The operation is on the upper and left portion of the occipital bone and extends into the lambdoid suture, and evidently antedates the other by several years. There were no visible evidences of traumatism in either case.

"The usual long-healed grooves over the temples appear in the specimen, two of exceptional length on the right and two or three on the left; there are no other scars or abnormal features, save the vestigial preservation of the metopic suture."

PLATE III.

We append the original description of this operation, it being as brief as it can be made and retain its most salient features:

"The operation for which the specimen is notable was performed near the center of the frontal bone, a little to the right of the median line, and extending from 37 mm. above the orbit to within 22 mm. of the coronal suture. The aperture is an elongated ellipse, 21 or 22 mm. in maximum width by 40 in length, measured on the feather edge of the inner table. In this case, too, all definite traces of instrumentation are lost, partly by weathering, though chiefly by reparative process. The margins of both tables are rounded, the diploe

is completely obliterated, and there are a few small spicules of new bone projecting into the aperture, notably a sharp point at the anterior extremity (shown clearly in plate xxi). So far as can be judged, the modus operandi was similar to that represented in cranium 9, with subsequent grinding or rasping of the outer table to remove the raw edges; yet it is quite possible that the aperture was made wholly by scraping.
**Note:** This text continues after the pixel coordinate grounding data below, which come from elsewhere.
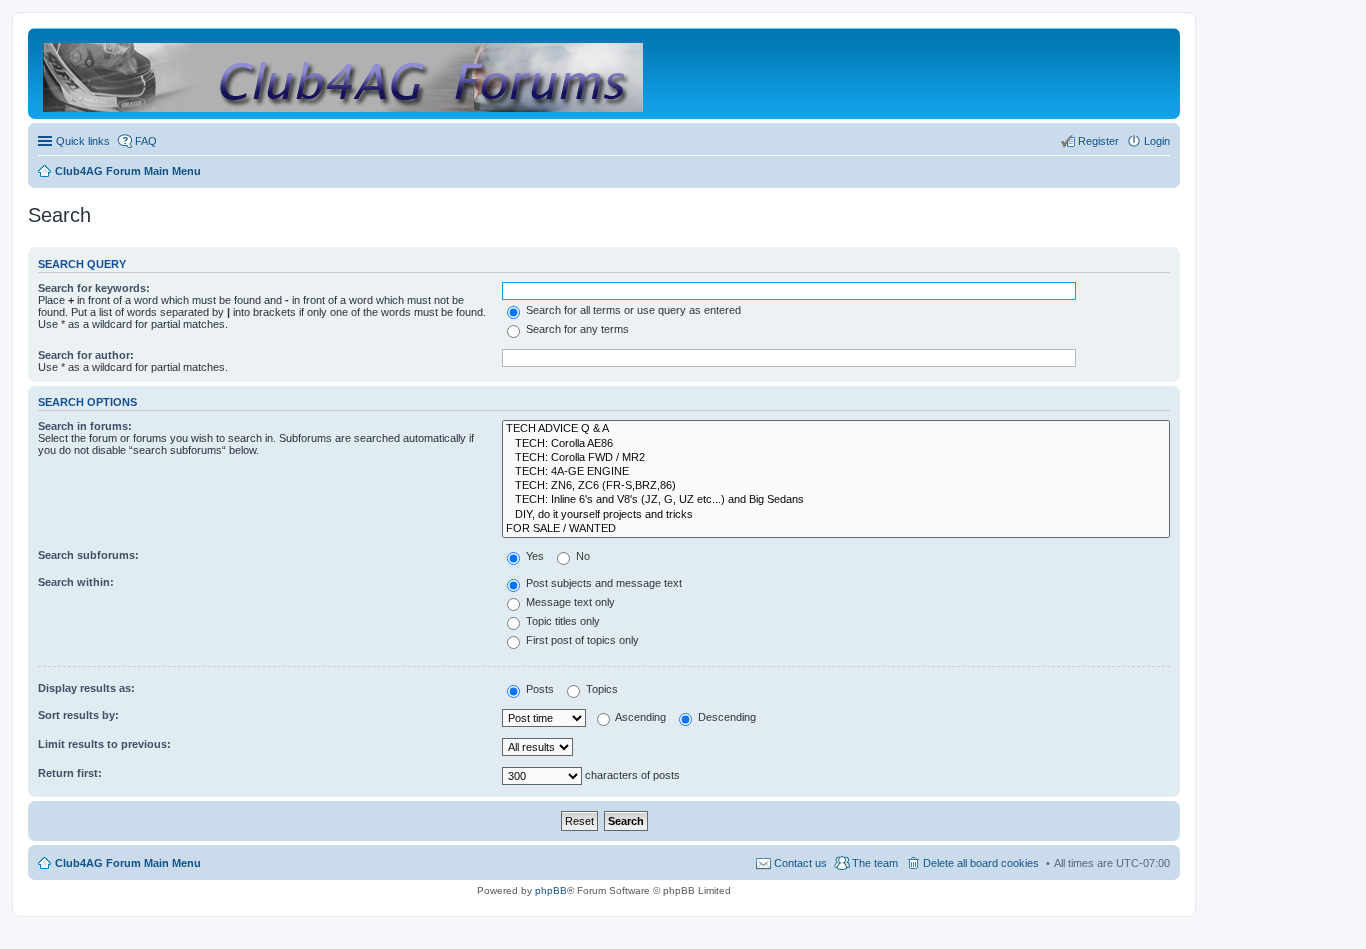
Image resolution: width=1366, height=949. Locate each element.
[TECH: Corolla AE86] (836, 444)
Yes (533, 556)
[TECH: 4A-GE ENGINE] (836, 472)
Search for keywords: (94, 288)
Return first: (70, 773)
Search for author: (86, 355)
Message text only (569, 602)
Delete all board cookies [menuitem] (981, 863)
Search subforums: (88, 555)
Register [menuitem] (1098, 141)
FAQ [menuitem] (146, 141)
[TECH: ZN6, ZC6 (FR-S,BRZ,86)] (836, 486)
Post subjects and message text (602, 583)
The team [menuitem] (875, 863)
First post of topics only (581, 640)
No (581, 556)
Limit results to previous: (104, 744)
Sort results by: (78, 715)
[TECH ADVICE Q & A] (836, 429)
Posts (538, 689)
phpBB (551, 890)
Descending (725, 717)
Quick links (83, 141)
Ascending (639, 717)
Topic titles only (561, 621)
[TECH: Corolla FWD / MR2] (836, 458)
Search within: (76, 582)
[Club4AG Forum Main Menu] (344, 73)
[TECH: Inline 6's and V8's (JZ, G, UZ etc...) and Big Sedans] (836, 500)
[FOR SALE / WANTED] (836, 529)
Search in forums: (85, 426)
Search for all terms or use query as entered (632, 310)
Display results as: (86, 688)
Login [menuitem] (1157, 141)
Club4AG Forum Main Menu (128, 863)
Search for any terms (576, 329)
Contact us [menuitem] (800, 863)
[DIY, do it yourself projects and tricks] (836, 515)
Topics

No trace of lesion antecedent to the operation remains. It is clear that the sufferer lived for some time, certainly months and probably years, after the treatment. The usual vertical cut in the bone appears above the right temple.”

PLATE IV.

The three operations on this cranium were evidently all antemortem, and it is evident that the two first were done long prior to the last; it being possible, as suggested by the author, that these were performed at the same time.

The first shows no trace of the instrument, unless the slightly beveled edges resulted from the use of the implement, but the edges do show the action of the reparative process of such a nature and extent that it is evident that the patient. must have survived the operation for several years.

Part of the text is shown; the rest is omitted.